BRIEF DESCRIPTION OF THE DRAWINGS

[0007] In the drawings, like reference characters generally refer to the same parts throughout the different views. The drawings are not necessarily to scale, emphasis instead generally being placed upon illustrating the principles of the invention. In the following description, various embodiments are described with reference to the following drawings, in which:

[0008] FIG. 1 shows a flow diagram of a method for synthesizing a frequency according to various embodiments.

[0009] FIG. 2 shows a flow diagram of a method for synthesizing a frequency according to various embodiments.

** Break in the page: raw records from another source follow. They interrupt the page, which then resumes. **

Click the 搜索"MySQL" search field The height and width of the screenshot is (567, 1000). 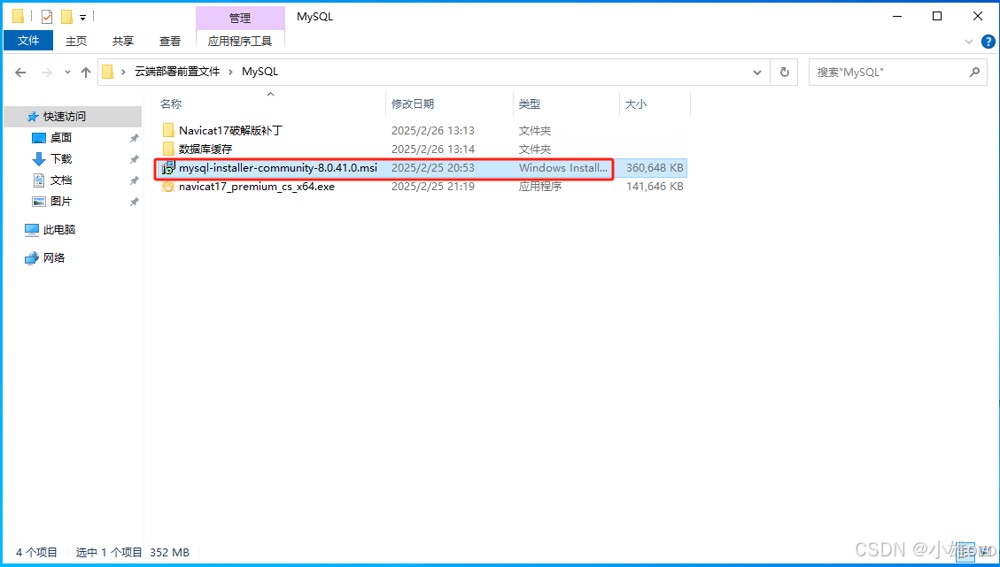point(885,72)
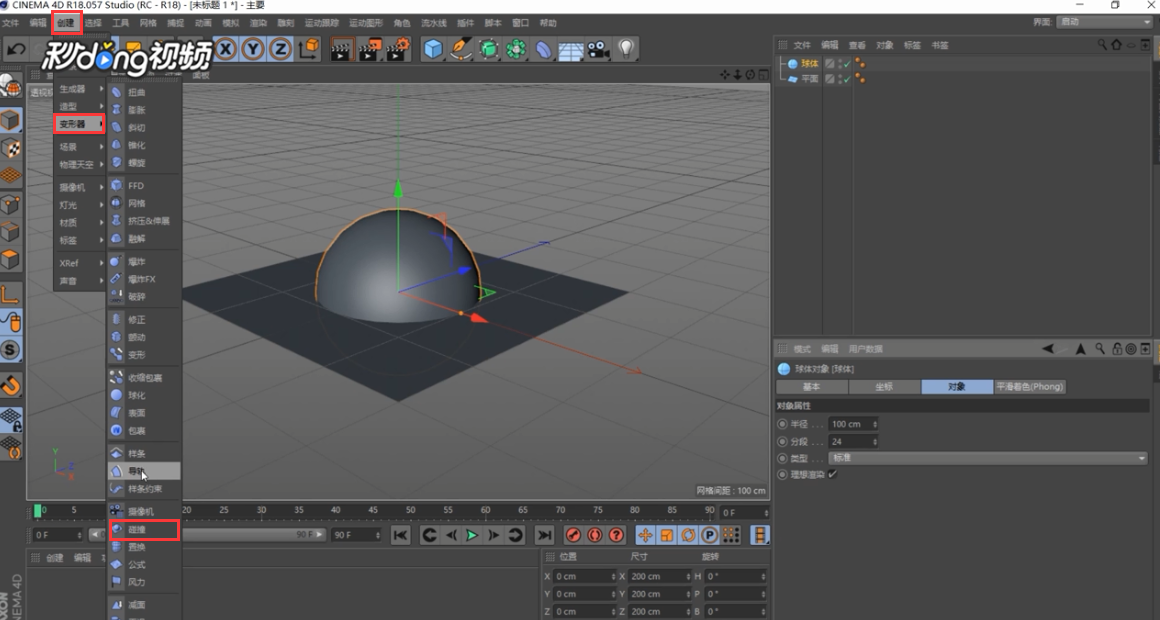Toggle the Z axis lock
This screenshot has height=620, width=1160.
pos(280,48)
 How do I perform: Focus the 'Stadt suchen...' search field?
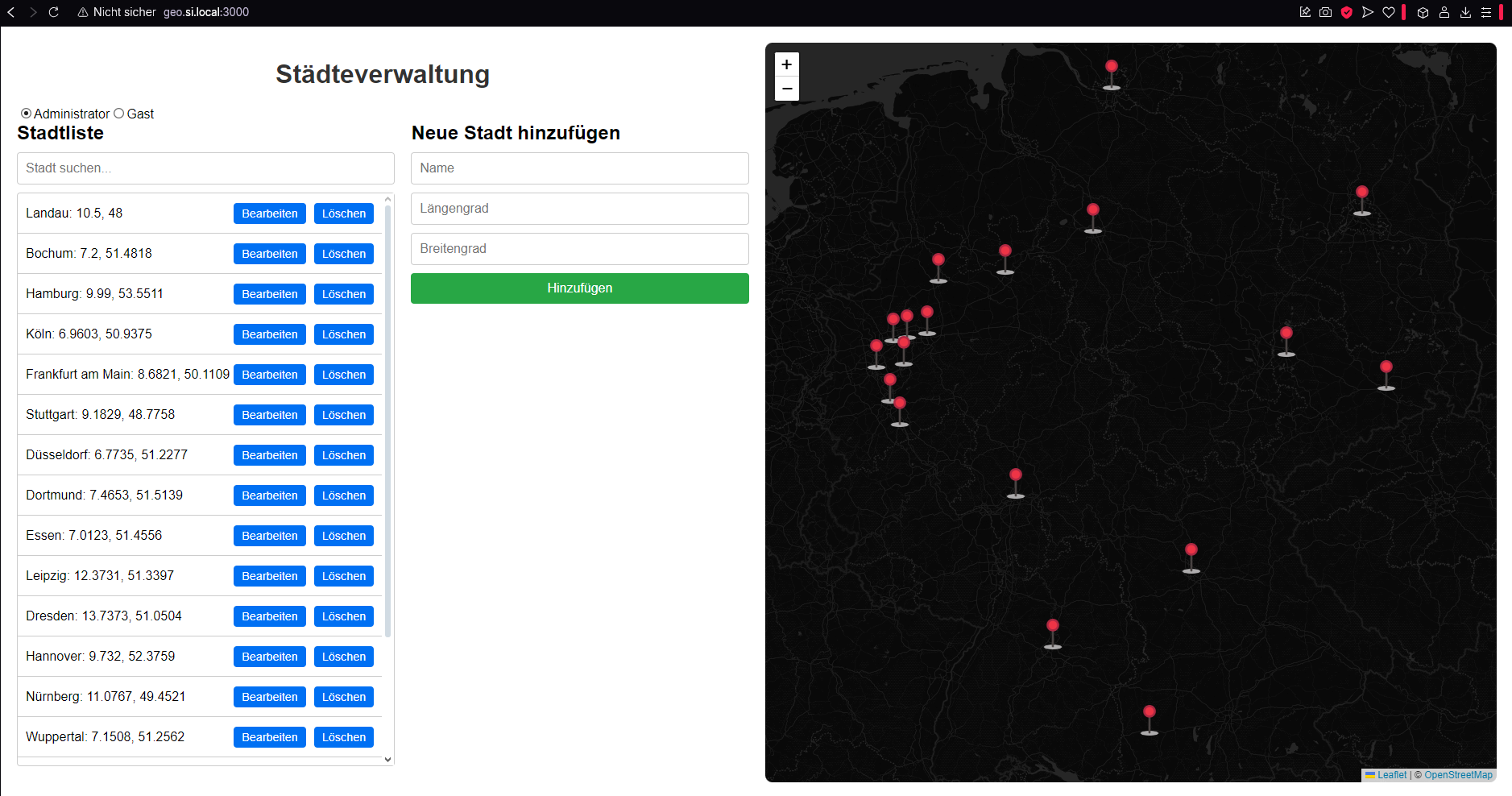[x=205, y=168]
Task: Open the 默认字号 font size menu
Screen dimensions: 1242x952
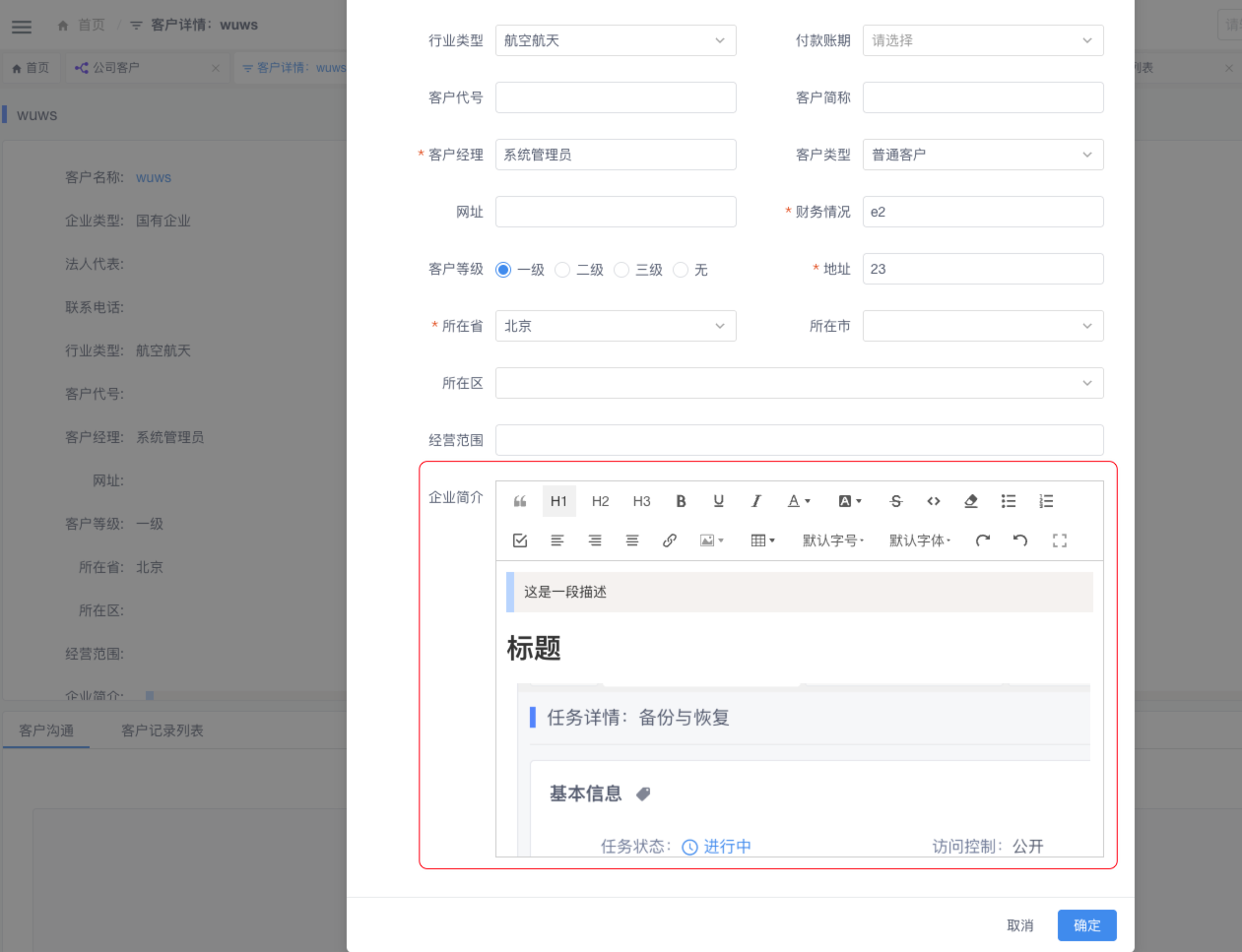Action: point(832,540)
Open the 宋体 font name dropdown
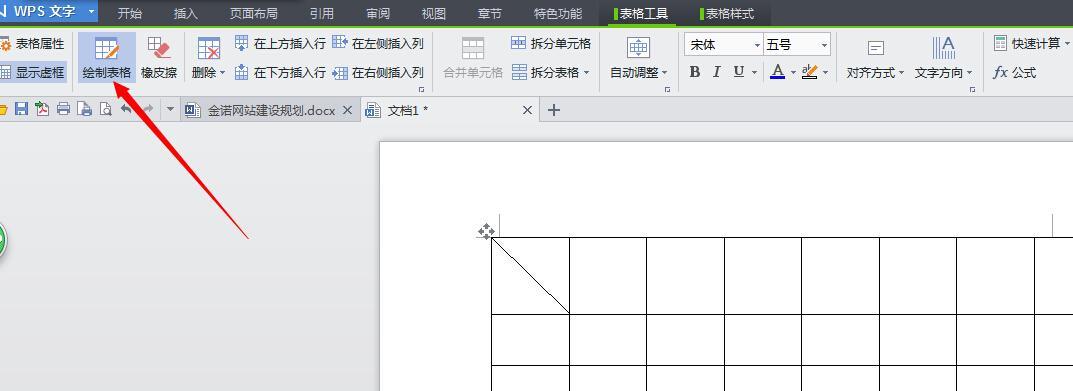The image size is (1073, 391). (x=723, y=45)
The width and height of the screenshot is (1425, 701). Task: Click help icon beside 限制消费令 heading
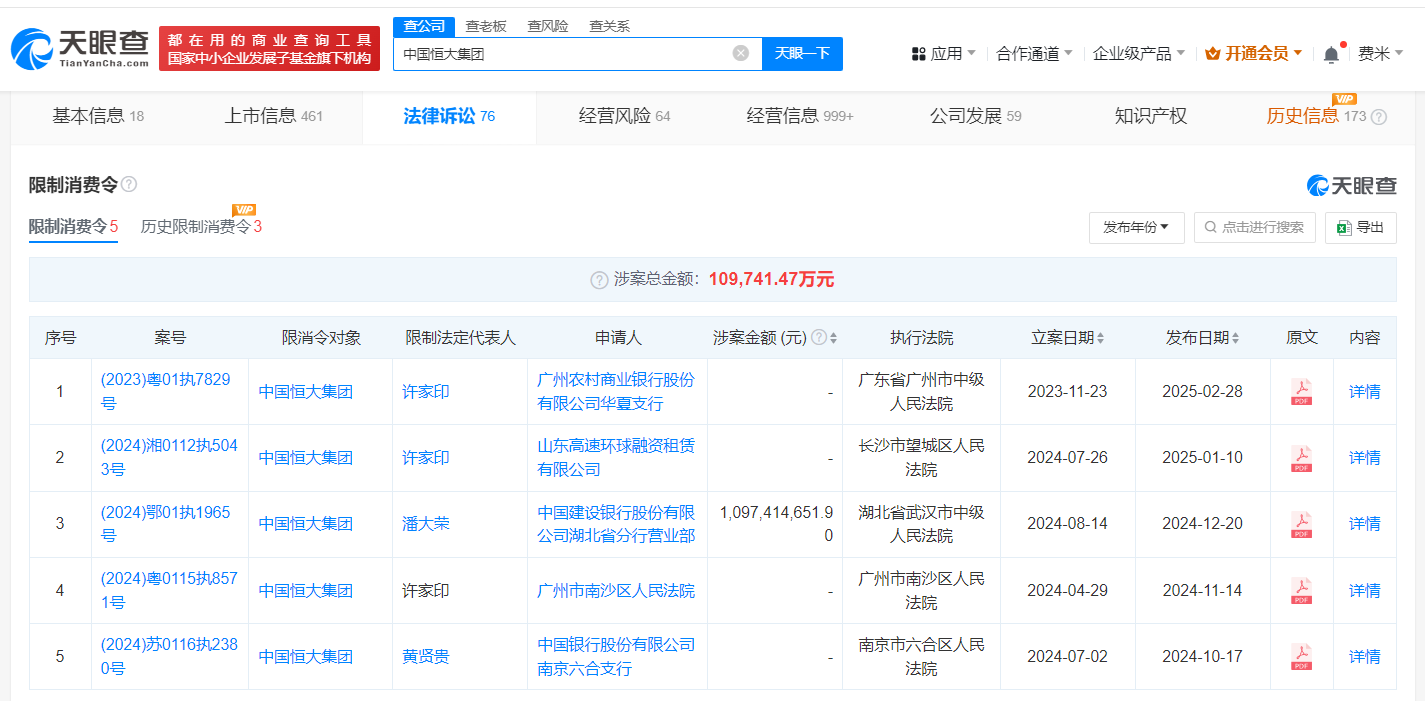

[0010] FIG. 3 shows a frequency synthesizer according to various embodiments.

[0011] FIG. 4 shows a timing diagram illustrating the problems with using the conventional injection-locking technique in frequency synthesis.

[0012] FIG. 5 shows a block diagram of a frequency synthesizer according to various embodiments.

[0013] FIG. 6 shows a block diagram of a fractional reference frequency generator according to various embodiments.

[0014] FIG. 7 shows a timing diagram of a phase rotator according to various embodiments, when the phase rotator has a normal rotating direction.

[0015] FIG. 8 shows a timing diagram of a phase rotator according to various embodiments, when the phase rotator has a reversed rotating direction.

[0016] FIG. 9 shows a block diagram showing part of the fractional reference frequency generator, the noise cancellation circuit and part of the phase-locked loop. [0017] FIG. 10 shows a timing diagram of the output of the phase rotator and the output of the calibrated signal, TCAL with mismatch in the delay-locked loop (DLL).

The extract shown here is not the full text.